With a play titled Holy Sh!t to open up the new season at the Kiln Theatre, we are not disappointed. Actor and writer Alexis Zegerman’s new play is about the lengths that some parents will go to get their kids into the best local schools. It begins as a fun sort of competition between middle-class working parents Sam Green (a designer) and Simone Kellerman (a journalist), and their friends Nick (a teacher) and Juliet Obasi (marketing). The two women have been best friends since their university days, but their relationship comes to blows when they both try to get their four-year-old daughters into a Church of England school. There are funny one-liners throughout in relation to religious hypocrisy as, despite their Jewish heritage, Sam and Simone attend church in order to convince their local Vicar that they are true Protestants.
The play is an exploration of what it is to have a faith while also touching on prejudice. It pushes the boundaries of diversity as well as examining different opinions as to what that means. We see relationship dynamics wherein both couples are failing to communicate or listen to one another, along with disagreements as to who is the better parent. Each character is flawed with annoying characteristics, and as a result, there wasn’t anyone in particular that I was rooting for. The stakes get higher and higher as the production endures, and includes some deeply emotional scenes.
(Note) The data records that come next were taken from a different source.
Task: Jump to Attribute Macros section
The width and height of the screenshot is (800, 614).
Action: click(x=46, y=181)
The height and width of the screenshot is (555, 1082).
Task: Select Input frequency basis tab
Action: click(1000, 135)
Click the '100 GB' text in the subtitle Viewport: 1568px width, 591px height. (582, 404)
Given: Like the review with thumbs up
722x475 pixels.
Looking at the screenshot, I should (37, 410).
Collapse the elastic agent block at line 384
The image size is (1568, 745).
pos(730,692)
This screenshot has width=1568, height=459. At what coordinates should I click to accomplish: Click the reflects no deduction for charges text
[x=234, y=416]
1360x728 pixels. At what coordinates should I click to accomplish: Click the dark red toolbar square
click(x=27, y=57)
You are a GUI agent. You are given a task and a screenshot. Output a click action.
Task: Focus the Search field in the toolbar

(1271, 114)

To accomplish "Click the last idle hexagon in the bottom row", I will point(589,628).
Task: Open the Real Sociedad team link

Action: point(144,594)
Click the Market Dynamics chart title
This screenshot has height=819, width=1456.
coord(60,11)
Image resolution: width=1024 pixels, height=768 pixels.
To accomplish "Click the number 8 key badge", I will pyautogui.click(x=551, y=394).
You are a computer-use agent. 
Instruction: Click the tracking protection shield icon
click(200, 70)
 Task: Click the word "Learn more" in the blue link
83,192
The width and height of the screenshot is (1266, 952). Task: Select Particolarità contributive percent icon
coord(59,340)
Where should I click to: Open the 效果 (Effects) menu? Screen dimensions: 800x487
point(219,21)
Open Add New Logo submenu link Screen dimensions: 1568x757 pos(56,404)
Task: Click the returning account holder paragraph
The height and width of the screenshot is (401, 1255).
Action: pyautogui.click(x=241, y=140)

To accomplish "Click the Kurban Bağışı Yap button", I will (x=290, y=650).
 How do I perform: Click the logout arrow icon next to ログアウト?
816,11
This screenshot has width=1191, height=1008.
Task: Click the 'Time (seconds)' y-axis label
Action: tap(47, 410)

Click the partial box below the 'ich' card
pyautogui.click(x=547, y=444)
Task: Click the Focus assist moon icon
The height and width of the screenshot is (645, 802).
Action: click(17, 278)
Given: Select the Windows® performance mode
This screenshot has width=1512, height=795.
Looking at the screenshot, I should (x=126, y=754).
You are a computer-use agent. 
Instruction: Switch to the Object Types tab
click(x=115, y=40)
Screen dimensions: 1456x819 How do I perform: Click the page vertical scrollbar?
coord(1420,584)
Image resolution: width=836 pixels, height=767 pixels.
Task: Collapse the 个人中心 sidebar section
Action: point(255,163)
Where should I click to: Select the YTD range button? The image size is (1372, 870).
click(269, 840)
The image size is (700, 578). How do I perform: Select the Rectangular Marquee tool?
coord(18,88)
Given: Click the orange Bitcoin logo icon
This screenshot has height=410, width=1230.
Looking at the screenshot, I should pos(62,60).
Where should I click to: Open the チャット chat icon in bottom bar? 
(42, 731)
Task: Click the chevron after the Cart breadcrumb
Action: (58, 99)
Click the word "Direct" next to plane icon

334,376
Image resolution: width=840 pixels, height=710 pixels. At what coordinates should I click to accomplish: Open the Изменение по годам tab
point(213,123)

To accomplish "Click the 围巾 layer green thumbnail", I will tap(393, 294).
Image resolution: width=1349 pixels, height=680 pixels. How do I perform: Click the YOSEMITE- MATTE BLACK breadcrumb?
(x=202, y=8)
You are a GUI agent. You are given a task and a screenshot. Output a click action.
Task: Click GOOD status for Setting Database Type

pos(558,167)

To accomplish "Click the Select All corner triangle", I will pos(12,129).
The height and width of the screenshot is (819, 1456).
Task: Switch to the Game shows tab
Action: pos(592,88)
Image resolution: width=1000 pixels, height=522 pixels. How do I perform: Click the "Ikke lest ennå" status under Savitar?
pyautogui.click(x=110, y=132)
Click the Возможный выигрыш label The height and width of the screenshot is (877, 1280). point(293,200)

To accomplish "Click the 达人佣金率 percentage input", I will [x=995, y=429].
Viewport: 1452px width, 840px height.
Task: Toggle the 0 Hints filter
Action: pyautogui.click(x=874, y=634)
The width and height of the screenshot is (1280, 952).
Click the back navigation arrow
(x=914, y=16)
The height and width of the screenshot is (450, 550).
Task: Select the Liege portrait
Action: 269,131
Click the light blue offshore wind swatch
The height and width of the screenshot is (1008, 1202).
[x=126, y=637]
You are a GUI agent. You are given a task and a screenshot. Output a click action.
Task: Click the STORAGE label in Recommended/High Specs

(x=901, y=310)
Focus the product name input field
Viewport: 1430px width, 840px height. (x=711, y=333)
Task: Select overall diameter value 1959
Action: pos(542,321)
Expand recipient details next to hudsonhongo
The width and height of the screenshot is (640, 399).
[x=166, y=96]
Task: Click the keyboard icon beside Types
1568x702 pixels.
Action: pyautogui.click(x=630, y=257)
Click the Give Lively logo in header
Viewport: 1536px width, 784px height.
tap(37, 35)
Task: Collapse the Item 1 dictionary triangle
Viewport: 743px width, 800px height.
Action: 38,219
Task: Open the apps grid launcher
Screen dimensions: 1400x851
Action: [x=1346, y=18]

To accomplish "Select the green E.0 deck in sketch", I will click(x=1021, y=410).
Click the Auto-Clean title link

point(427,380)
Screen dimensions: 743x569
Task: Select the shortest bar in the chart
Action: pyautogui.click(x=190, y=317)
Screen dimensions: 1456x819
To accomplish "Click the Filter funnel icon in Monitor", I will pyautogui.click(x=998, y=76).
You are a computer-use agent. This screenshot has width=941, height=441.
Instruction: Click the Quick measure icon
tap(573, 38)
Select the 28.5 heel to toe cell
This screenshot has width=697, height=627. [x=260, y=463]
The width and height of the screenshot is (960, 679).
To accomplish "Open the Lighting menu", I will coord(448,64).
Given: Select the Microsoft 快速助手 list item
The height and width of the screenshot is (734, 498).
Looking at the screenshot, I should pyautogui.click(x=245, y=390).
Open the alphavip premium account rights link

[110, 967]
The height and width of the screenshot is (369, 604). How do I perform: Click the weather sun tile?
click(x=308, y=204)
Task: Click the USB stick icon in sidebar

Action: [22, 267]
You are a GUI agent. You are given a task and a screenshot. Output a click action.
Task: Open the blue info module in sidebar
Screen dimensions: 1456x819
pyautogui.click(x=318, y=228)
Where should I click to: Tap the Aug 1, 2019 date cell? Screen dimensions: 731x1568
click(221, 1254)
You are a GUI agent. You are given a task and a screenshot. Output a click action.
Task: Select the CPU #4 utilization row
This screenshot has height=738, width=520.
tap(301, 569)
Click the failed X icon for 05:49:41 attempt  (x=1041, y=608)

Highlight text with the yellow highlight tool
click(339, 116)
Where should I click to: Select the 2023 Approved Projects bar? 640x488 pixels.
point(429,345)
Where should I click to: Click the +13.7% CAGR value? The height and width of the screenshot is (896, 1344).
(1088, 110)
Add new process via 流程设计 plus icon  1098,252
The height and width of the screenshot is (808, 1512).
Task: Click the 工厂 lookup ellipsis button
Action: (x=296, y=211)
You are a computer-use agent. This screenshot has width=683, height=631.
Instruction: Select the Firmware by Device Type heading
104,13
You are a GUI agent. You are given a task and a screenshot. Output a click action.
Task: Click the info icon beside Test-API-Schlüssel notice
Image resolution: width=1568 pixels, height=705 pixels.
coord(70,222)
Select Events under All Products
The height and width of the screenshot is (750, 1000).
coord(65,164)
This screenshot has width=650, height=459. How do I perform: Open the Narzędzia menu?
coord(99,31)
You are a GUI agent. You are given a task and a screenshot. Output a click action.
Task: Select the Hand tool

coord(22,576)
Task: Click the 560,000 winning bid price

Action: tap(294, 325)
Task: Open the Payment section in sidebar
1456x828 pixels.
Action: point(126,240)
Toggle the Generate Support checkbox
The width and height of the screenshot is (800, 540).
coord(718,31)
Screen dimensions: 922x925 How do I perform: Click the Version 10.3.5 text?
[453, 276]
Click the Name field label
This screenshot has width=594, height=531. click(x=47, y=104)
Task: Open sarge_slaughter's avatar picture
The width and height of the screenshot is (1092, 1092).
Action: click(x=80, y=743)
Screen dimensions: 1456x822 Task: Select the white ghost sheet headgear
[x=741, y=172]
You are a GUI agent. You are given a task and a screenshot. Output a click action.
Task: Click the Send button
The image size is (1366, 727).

The design is sleek with a modern feel. Sam and Simone battle it out, and you will laugh out loud. However, some jokes tend to go over your head as it is fast paced and at times hard to keep up with. The cast is superb in navigating the text and bring out the true colours of their characters. In addition, there are plenty of awkward moments around the notion of race. Zergerman’s great writing and comedic timing might hit a nerve with some audience members, but unfortunately, some lines are lost in the midst of ongoing arguments.
Cultural differences and racial prejudice come to light and turn things on its head. You are left working out what it is that determines the success of a child – religion, race, or class. Holy Sh!t is relevant and perfectly sums up what is happening within the subtleties of everyday racism. It is in your face. Bold and entertaining. There is darkness mixed with moments of poignancy, and by the end the play isn’t what you first assumed it would be.